Study estimates the private sector could save much more than the public sector would spend.

Recent research suggests the implementation of universal prescription coverage could lead to substantial total cost savings and reduce private sector spending at a much greater magnitude than it would increase public spending.

In an analysis published in the Canadian Medical Association Journal, investigators created a model to simulate how government-sponsored universal prescription insurance, akin to Medicare, would impact drug spending patterns in Canada. Currently, Canada is the only developed country that offers universal health insurance but not universal prescription coverage.

Currently in Canada, about 36% of drug costs are paid by private insurance, 4% by compulsory social insurance programs like workers compensation, and 22% by patients out-of-pocket (OOP). In 2007, 5.7% of Canadians incurred OOP prescription costs over $1000, and about 1 in 10 Canadians report they cannot afford to take medications as prescribed.

This makes Canada an interesting model from the perspective of the United States, where individuals experience similar financial hardship and private insurers incur substantial drug costs.

The Design of a Universal Prescription Coverage Model

This study was a secondary analysis of data published in the Canadian Rx Atlas, 3rd Edition, which reported drug use and spending patterns within 33 therapeutic categories during the 2012 to 2013 fiscal year. Atlas data provided researchers with baseline estimates of prescription volumes and brand-name and generic costs stratified by province, therapeutic category, and payer (private, public, and OOP).

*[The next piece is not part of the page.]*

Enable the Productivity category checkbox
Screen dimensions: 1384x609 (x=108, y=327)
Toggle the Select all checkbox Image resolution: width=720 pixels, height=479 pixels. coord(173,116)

Using an economic framework developed to quantify determinants of drug spending, investigators created a model that considered all anticipated factors at play in a new universal prescription program. For example, they considered how prescription volumes would increase for the newly insured; also, how an evidence-based formulary with tiered copayments (exempting low-income families) would promote cost-effective product selection.

The model accounted for regular retail price markups and price decreases reasonably expected to result from economies of scale. Researchers factored in expected cost impacts for government programs, and assumed that dispensing fees paid to pharmacies would remain intact.

The universal coverage model excluded erectile dysfunction drugs and fertility treatments (2% of Canadian retail sales) because they typically are not covered by public insurance. Separate analyses for each of 31 therapeutic classes of drugs predicted changes in drug prices and product selection (accounting for about 83% of retail drug sales).

Given the narrow range of specialty drug classes for serious conditions, they assumed no change in product selection for biologics and other specialty pharmacy accounting for 14% of retail sales.

Projected Cost Impact of Universal Drug Coverage

Over $22 billion was spent on prescription drugs in Canada in fiscal year 2012-2013. Under a system of universal public coverage, total annual spending would be reduced by an estimated $7.3 billion, or 32%. Worst-case scenario, total savings would be about $4.2 billion, or 19%. Best-case scenario, total savings could be about $9.4 billion, or 42%.

Estimated cost savings would come in almost equal part from (1) changes in generic prices (base case -11%; ranging from -9% for the worst-case scenario to -14% for the best-case scenario); (2) changes in brand-name prices (-11%; range -5% to -14%); and (3) product selection (-12%; range -10% to -16%).

These savings would be netted with a small cost increase driven by newly-insured beneficiaries (+3%; range 8% for worst-case scenario to 2% for best-case scenario). Private spending on prescription drugs would decrease by about $8.2 billion, or 81% (range -94% to -64%).

Government costs for a universal prescription program are likely to increase by only 8%, or less than $1 billion (range +44% to -24%).

Most of the additional government cost would be driven by a small set of drug classes: (1) biologics for inflammatory conditions (+$330 million); (2) antibiotics (+$173 million); and (3) hormonal contraceptives (+$157 million). The latter 2 drug classes represent a significant influx of younger patients into a public drug benefit program.

Conclusion

Authors concluded that a single-payer prescription system could achieve access and equity goals and also substantial economies of scale from better pricing and product selection.